Items from a dataset
________________________________________

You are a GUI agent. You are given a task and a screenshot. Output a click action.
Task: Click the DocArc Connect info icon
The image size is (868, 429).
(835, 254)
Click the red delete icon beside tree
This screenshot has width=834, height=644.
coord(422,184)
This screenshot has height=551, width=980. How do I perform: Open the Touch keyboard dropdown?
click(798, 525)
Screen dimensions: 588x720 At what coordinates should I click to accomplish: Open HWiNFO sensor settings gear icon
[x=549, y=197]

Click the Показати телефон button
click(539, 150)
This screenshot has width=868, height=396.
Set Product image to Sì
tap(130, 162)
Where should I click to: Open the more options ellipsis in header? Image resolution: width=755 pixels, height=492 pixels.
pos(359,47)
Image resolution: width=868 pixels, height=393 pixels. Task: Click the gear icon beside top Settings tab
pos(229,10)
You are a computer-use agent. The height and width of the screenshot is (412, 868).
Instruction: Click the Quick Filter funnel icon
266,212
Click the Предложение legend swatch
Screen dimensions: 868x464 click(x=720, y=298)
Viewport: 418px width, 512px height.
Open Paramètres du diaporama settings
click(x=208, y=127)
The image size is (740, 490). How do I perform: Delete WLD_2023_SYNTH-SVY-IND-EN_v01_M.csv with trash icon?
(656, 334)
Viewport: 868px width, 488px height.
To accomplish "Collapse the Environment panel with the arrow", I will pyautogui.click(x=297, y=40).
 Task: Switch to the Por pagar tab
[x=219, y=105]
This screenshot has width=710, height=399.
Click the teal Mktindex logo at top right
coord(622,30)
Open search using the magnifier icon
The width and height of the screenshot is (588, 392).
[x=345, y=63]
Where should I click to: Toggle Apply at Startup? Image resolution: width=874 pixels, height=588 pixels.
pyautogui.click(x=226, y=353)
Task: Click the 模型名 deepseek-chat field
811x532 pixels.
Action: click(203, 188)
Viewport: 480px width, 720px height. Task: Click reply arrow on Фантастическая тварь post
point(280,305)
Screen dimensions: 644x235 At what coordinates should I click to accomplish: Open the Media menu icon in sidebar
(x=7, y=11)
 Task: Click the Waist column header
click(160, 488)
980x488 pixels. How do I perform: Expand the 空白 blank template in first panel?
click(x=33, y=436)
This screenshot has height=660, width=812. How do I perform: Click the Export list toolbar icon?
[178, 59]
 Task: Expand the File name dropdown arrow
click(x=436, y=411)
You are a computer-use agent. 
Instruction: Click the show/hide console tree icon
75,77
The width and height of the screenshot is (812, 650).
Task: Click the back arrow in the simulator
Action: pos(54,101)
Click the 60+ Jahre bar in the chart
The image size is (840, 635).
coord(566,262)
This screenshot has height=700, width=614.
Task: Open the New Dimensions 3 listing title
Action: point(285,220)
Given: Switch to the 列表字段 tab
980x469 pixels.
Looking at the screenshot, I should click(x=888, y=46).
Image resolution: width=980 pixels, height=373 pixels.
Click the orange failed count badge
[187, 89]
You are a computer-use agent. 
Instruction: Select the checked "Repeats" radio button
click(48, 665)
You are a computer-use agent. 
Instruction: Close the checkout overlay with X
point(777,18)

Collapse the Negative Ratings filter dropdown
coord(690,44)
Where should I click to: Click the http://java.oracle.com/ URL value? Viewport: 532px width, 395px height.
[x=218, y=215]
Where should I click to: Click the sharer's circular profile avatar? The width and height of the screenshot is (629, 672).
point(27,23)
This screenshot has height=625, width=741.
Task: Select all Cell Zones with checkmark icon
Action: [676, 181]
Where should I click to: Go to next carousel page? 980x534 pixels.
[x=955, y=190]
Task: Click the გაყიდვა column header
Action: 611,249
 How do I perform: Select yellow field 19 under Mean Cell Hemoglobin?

________________________________________

Task goal: Take the entries above and return all of them exactly.

Response to this exercise:
You are a GUI agent. You are given a task and a screenshot. Output a click action.
Task: Click the DocArc Connect info icon
The image size is (868, 429).
(835, 254)
Click the red delete icon beside tree
This screenshot has width=834, height=644.
coord(422,184)
This screenshot has height=551, width=980. How do I perform: Open the Touch keyboard dropdown?
click(798, 525)
Screen dimensions: 588x720 At what coordinates should I click to accomplish: Open HWiNFO sensor settings gear icon
[x=549, y=197]

Click the Показати телефон button
click(539, 150)
This screenshot has width=868, height=396.
Set Product image to Sì
tap(130, 162)
Where should I click to: Open the more options ellipsis in header? Image resolution: width=755 pixels, height=492 pixels.
pos(359,47)
Image resolution: width=868 pixels, height=393 pixels. Task: Click the gear icon beside top Settings tab
pos(229,10)
You are a computer-use agent. The height and width of the screenshot is (412, 868).
Instruction: Click the Quick Filter funnel icon
266,212
Click the Предложение legend swatch
Screen dimensions: 868x464 click(x=720, y=298)
Viewport: 418px width, 512px height.
Open Paramètres du diaporama settings
click(x=208, y=127)
The image size is (740, 490). How do I perform: Delete WLD_2023_SYNTH-SVY-IND-EN_v01_M.csv with trash icon?
(656, 334)
Viewport: 868px width, 488px height.
To accomplish "Collapse the Environment panel with the arrow", I will pyautogui.click(x=297, y=40).
 Task: Switch to the Por pagar tab
[x=219, y=105]
This screenshot has width=710, height=399.
Click the teal Mktindex logo at top right
coord(622,30)
Open search using the magnifier icon
The width and height of the screenshot is (588, 392).
[x=345, y=63]
Where should I click to: Toggle Apply at Startup? Image resolution: width=874 pixels, height=588 pixels.
pyautogui.click(x=226, y=353)
Task: Click the 模型名 deepseek-chat field
811x532 pixels.
Action: click(203, 188)
Viewport: 480px width, 720px height. Task: Click reply arrow on Фантастическая тварь post
point(280,305)
Screen dimensions: 644x235 At what coordinates should I click to accomplish: Open the Media menu icon in sidebar
(x=7, y=11)
 Task: Click the Waist column header
click(160, 488)
980x488 pixels. How do I perform: Expand the 空白 blank template in first panel?
click(x=33, y=436)
This screenshot has height=660, width=812. How do I perform: Click the Export list toolbar icon?
[178, 59]
 Task: Expand the File name dropdown arrow
click(x=436, y=411)
You are a computer-use agent. 
Instruction: Click the show/hide console tree icon
75,77
The width and height of the screenshot is (812, 650).
Task: Click the back arrow in the simulator
Action: pos(54,101)
Click the 60+ Jahre bar in the chart
The image size is (840, 635).
coord(566,262)
This screenshot has height=700, width=614.
Task: Open the New Dimensions 3 listing title
Action: point(285,220)
Given: Switch to the 列表字段 tab
980x469 pixels.
Looking at the screenshot, I should click(x=888, y=46).
Image resolution: width=980 pixels, height=373 pixels.
Click the orange failed count badge
[187, 89]
You are a computer-use agent. 
Instruction: Select the checked "Repeats" radio button
click(48, 665)
You are a computer-use agent. 
Instruction: Close the checkout overlay with X
point(777,18)

Collapse the Negative Ratings filter dropdown
coord(690,44)
Where should I click to: Click the http://java.oracle.com/ URL value? Viewport: 532px width, 395px height.
[x=218, y=215]
Where should I click to: Click the sharer's circular profile avatar? The width and height of the screenshot is (629, 672).
point(27,23)
This screenshot has height=625, width=741.
Task: Select all Cell Zones with checkmark icon
Action: [676, 181]
Where should I click to: Go to next carousel page? 980x534 pixels.
[x=955, y=190]
Task: Click the გაყიდვა column header
Action: 611,249
 How do I perform: Select yellow field 19 under Mean Cell Hemoglobin?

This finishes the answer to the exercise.